▸ **What you need to do**
Copy the items below, replacing "Instruction" with "Command" wherever it appears and leaving everything else as it is.

▸ **Information given**
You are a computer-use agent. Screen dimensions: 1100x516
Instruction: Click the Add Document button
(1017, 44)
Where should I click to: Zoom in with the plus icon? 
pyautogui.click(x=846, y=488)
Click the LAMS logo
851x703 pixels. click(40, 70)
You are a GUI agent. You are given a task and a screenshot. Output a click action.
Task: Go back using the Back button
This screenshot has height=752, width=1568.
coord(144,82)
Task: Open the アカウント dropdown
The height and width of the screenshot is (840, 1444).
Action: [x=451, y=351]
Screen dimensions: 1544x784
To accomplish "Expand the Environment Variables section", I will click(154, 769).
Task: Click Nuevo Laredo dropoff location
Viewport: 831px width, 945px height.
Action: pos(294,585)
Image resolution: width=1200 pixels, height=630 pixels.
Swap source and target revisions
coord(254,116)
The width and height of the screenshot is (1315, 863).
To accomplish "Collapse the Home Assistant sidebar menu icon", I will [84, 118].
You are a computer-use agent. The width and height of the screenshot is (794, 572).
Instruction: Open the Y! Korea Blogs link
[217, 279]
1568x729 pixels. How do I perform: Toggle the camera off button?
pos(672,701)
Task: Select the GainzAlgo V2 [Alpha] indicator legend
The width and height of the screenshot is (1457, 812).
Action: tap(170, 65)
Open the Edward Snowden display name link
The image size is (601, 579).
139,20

▸ **Exercise output**
You are a computer-use agent. Screen dimensions: 1100x516
Command: Click the Add Document button
(1017, 44)
Where should I click to: Zoom in with the plus icon? 
pyautogui.click(x=846, y=488)
Click the LAMS logo
851x703 pixels. click(40, 70)
You are a GUI agent. You are given a task and a screenshot. Output a click action.
Task: Go back using the Back button
This screenshot has height=752, width=1568.
coord(144,82)
Task: Open the アカウント dropdown
The height and width of the screenshot is (840, 1444).
Action: [x=451, y=351]
Screen dimensions: 1544x784
To accomplish "Expand the Environment Variables section", I will click(154, 769).
Task: Click Nuevo Laredo dropoff location
Viewport: 831px width, 945px height.
Action: pos(294,585)
Image resolution: width=1200 pixels, height=630 pixels.
Swap source and target revisions
coord(254,116)
The width and height of the screenshot is (1315, 863).
To accomplish "Collapse the Home Assistant sidebar menu icon", I will [84, 118].
You are a computer-use agent. The width and height of the screenshot is (794, 572).
Command: Open the Y! Korea Blogs link
[217, 279]
1568x729 pixels. How do I perform: Toggle the camera off button?
pos(672,701)
Task: Select the GainzAlgo V2 [Alpha] indicator legend
The width and height of the screenshot is (1457, 812).
Action: tap(170, 65)
Open the Edward Snowden display name link
The image size is (601, 579).
139,20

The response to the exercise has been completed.